Ever wonder why the BLS inflation calculator doesn’t include years before 1913? Perhaps because the dollar increased in purchasing power following the War for Southern Independence. From 1870 to 1900, the dollar had a cumulative price change of -35.88 percent, meaning a dollar would buy considerably more in 1900. (By comparison to a mostly Fed-dominated period—1900 to 2025—the cumulative price change has been 3,657.20 percent, and the CPI has grown from 8.4 to 315.6.) And according to NBER—from 1870 to 1912—which included a return to a government-declared gold standard in 1879, industrial production increased 681 percent.

Late 19th-century was also a period of mergers, as competition was cutting into profits. Yet, as revisionist historian Gabriel Kolko explains, without government assistance,

The new mergers, with their size, efficiency, and capitalization, were unable to stem the tide of competitive growth. Quite the contrary!

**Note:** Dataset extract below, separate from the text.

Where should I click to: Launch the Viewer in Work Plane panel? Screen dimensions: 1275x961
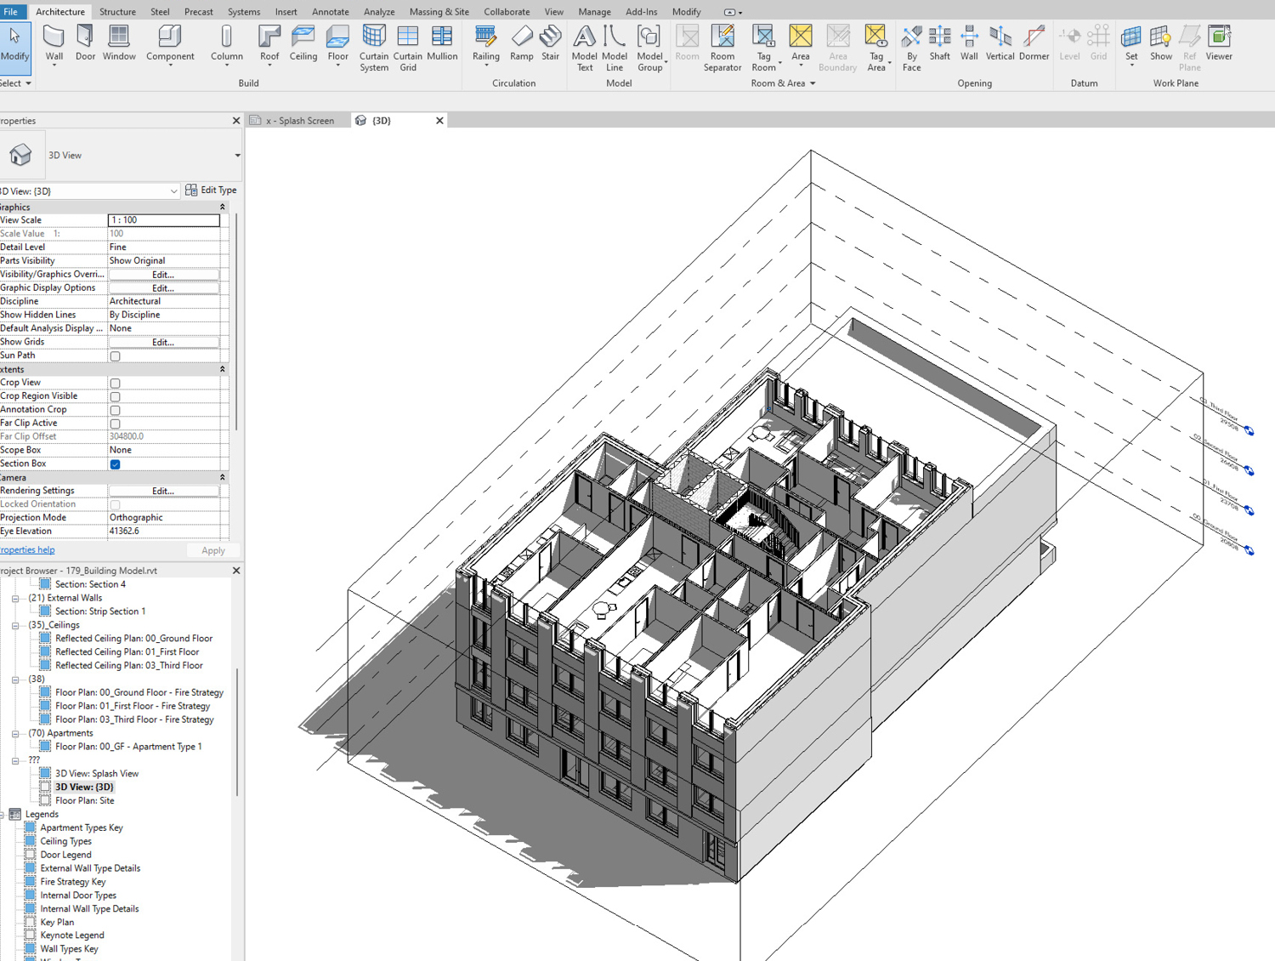pyautogui.click(x=1219, y=43)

They were more likely than not unable to compete successfully or hold on to their share of the market, and this fact became one of utmost political importance. (emphasis added)

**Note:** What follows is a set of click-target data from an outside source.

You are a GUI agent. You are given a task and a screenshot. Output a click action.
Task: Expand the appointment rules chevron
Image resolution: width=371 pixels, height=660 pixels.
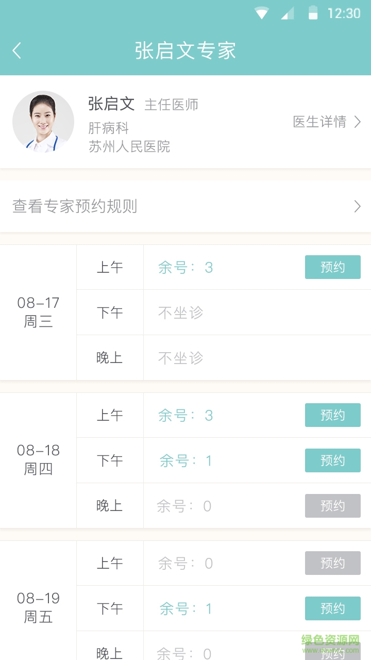click(358, 206)
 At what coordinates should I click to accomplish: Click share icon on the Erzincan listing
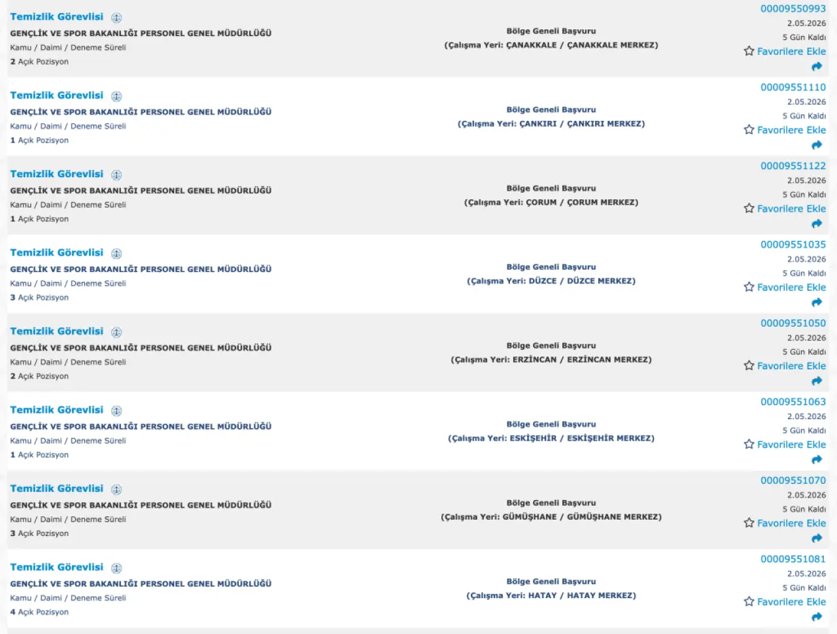coord(817,381)
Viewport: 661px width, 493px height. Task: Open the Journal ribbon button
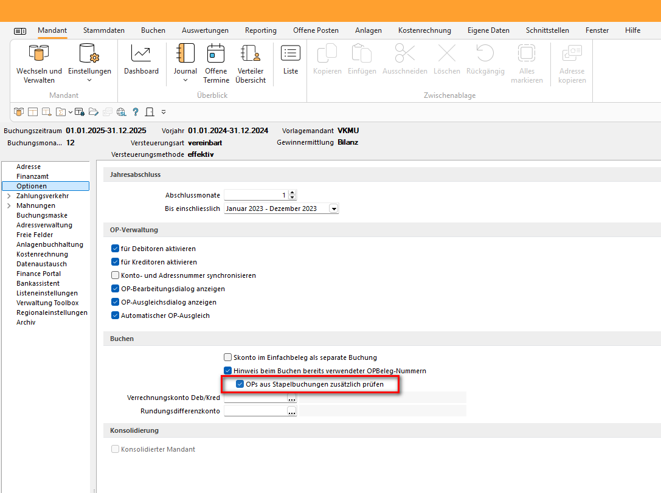pos(185,64)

Bankers Tap the Government for a Law

The Fed would not work without the government granting it exclusive control of the issue of banknotes. Not coincidentally, the Fed has become a reliable buyer of its debt, which amounts to $4.7 trillion as of the third quarter 2024.

What iron-clad logic was behind the creation of the Fed in 1913 that has decimated the value of the dollar since then and brought us dangerously close to nuclear Armageddon? The excuse given is the economy needed a more flexible currency and a lender of last resort. As it turned out, it meant the Fed would roll money off a printing press at a rate it alone deemed appropriate, and the public—you and me—would unwittingly be lender of last resort in our tax-paying capacity. It’s one way the rich got richer and the rest of us poorer.

What the world has witnessed is Mises’s observation about government intervention at work—intervene once and subsequent interventions follow in an attempt to counter the damage inflicted by the original. Then it tends to spread like a cancer. The world has witnessed it—and dutifully ignored it. A racket such as the Fed always has winners, and the winners want to keep the racket going. They tell us a central bank is necessary for a modern economy and if the Fed occasionally finds the economy in a crisis it’s only a reflection of how difficult its job is and should not be considered a criminal undertaking in partnership with a criminal government.

Not by choice the money we use today are digital and paper tokens of diminishing value. Fed chairmen don’t use the term “sound money” often when referring to their product. Government-controlled economies don’t use sound money. Sound money obstructs “the government’s propensity to meddle with the currency system,” and this eliminates precious metals and cryptocurrencies. Sound money is anti-state.

Instead of sound money, the preferred term since Keynes is price stability. Keep inflation running at about 2 percent and never let it go lower. A 2 percent inflation rate means the dollar would lose a third of its value in 20 years, solely because of a deliberate inflationary policy.

When one considers the full import of how governments have burdened their populations with government-controlled money that they or their central banks can bring into existence in any amount at the tap of a key, it’s no mystery why the world has failed to extract itself from the barbarism of the World War era of the last century. The US government has been avid about fighting wars that certain connected industries find lucrative while keeping the public distracted. There are always “monsters to destroy” and—if the government can’t find any—it has myriad ways of creating them, such as rolling NATO east instead of disbanding it or becoming aggressive to Israel’s benefit

Conclusion

There’s a story in the news about a man named John Harold Rogers—a former Senior Adviser for the Federal Reserve Board of Governors with a PhD in economics—who everyone thought had been teaching classes in China to graduate students but is now believed to have also been a spy for the PRC. Whether or not the allegations are true, a trial will decide. If only we could put the Fed itself on trial, and send it off into the dustbin of history, we would be free of both spy stories and bad money.